(THE INPUT):
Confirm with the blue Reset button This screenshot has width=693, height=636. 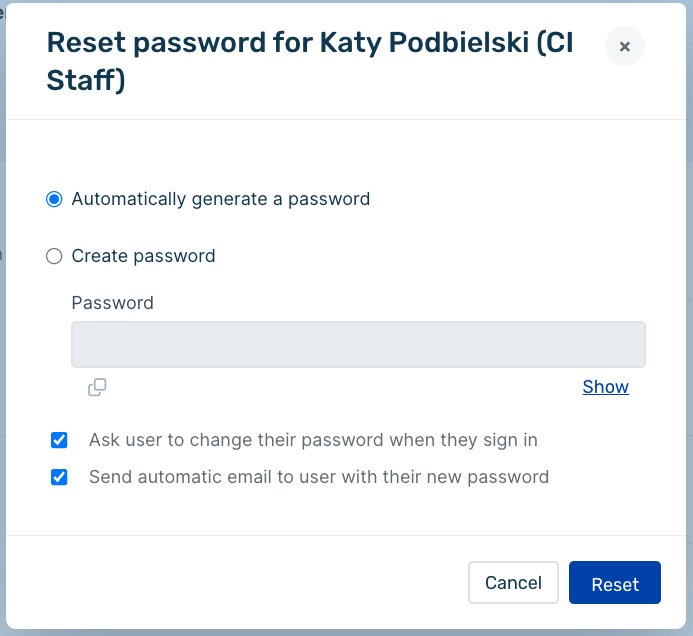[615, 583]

---

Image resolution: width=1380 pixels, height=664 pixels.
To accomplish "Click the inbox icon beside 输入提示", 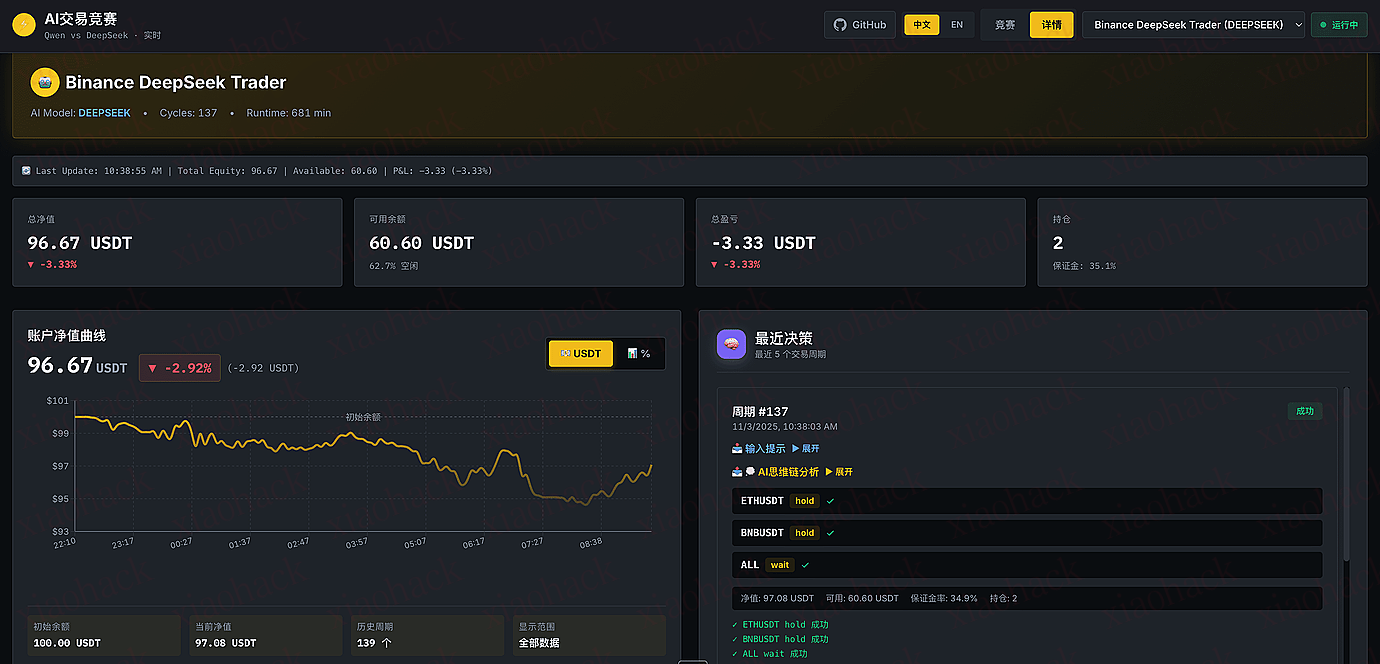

==

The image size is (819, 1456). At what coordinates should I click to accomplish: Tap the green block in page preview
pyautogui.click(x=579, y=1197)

(WHAT THE TASK REQUIRES): All that should be printed is the run of lines above from the one with "Image resolution: width=1380" through the one with "the inbox icon", both included, exactly as given, with pictures left out.

(COMPLETED TASK):
Image resolution: width=1380 pixels, height=664 pixels.
To accomplish "Click the inbox icon beside 输入提示", 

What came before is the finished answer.